Work request:
Everything from the line containing "The image size is (990, 446)." to the end of the material, both ends included, should be repeated exactly; please give only those lines.

+++ Dataset entries +++

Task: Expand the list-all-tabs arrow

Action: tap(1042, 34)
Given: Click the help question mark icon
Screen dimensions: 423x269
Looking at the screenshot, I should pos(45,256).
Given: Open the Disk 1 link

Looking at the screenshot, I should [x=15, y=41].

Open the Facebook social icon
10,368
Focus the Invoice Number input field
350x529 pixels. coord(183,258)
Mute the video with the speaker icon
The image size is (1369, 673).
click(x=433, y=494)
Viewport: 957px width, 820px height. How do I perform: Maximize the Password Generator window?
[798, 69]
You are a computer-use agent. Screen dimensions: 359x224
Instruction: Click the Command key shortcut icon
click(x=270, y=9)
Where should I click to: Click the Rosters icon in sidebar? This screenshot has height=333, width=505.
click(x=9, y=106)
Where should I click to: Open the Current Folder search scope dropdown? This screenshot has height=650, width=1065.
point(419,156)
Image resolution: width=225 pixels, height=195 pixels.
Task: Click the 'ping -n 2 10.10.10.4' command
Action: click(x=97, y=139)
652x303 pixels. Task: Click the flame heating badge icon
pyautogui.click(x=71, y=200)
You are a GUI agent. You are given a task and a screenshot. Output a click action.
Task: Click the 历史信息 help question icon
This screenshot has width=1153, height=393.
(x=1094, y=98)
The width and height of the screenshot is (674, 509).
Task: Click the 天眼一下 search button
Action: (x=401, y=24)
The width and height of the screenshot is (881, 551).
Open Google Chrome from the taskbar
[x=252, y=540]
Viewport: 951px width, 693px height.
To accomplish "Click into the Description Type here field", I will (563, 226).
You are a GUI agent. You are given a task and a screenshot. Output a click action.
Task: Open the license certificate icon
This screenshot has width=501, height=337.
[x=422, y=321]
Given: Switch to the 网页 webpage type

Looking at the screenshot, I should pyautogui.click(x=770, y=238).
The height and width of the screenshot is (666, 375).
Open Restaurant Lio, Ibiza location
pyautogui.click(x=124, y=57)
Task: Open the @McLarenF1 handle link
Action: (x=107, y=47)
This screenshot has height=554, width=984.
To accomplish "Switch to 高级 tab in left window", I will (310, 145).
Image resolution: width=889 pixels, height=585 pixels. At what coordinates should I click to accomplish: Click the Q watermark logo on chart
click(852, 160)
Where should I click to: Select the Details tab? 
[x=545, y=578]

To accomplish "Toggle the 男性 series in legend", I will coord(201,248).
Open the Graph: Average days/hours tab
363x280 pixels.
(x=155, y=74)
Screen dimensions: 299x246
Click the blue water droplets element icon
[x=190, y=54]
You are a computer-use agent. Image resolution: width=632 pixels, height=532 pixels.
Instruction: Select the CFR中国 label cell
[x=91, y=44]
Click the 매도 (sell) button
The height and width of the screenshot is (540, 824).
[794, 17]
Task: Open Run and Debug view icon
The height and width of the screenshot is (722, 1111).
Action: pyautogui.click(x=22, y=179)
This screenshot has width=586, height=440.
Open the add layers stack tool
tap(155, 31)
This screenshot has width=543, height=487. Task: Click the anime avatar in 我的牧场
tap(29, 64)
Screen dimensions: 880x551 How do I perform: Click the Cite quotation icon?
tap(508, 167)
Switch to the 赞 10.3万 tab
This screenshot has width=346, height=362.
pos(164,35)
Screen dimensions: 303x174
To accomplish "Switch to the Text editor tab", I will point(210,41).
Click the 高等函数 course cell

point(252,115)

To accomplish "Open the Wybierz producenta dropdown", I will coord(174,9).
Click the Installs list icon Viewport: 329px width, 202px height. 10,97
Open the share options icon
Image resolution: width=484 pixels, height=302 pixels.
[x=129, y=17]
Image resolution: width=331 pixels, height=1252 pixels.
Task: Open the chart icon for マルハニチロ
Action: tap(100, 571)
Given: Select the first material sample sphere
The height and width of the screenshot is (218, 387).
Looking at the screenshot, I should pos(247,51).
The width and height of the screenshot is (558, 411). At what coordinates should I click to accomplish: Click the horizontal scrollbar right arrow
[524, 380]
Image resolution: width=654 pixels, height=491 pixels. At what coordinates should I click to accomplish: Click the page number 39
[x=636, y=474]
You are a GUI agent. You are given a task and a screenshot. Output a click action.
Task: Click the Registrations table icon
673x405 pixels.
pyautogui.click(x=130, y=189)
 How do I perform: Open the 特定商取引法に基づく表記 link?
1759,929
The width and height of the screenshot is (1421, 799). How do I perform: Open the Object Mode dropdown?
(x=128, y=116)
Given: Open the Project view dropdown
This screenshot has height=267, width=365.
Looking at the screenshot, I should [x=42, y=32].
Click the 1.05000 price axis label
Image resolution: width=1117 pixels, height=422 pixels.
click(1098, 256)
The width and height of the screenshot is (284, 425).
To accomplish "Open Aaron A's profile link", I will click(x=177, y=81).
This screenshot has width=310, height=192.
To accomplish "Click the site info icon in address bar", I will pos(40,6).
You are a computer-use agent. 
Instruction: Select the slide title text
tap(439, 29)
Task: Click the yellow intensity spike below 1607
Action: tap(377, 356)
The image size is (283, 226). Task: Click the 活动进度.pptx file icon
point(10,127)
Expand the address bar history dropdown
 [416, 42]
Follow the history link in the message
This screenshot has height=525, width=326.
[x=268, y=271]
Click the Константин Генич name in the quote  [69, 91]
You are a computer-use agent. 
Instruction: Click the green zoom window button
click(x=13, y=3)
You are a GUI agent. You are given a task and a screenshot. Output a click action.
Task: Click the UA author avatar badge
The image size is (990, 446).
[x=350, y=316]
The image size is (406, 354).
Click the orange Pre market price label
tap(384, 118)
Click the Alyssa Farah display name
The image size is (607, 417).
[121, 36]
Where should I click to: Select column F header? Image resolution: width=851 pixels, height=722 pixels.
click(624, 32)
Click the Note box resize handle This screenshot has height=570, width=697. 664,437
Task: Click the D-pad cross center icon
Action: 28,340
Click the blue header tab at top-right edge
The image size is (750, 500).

+++

Task result:
The image size is (990, 446).
[x=350, y=316]
The image size is (406, 354).
Click the orange Pre market price label
tap(384, 118)
Click the Alyssa Farah display name
The image size is (607, 417).
[121, 36]
Where should I click to: Select column F header? Image resolution: width=851 pixels, height=722 pixels.
click(624, 32)
Click the Note box resize handle This screenshot has height=570, width=697. 664,437
Task: Click the D-pad cross center icon
Action: 28,340
Click the blue header tab at top-right edge
The image size is (750, 500).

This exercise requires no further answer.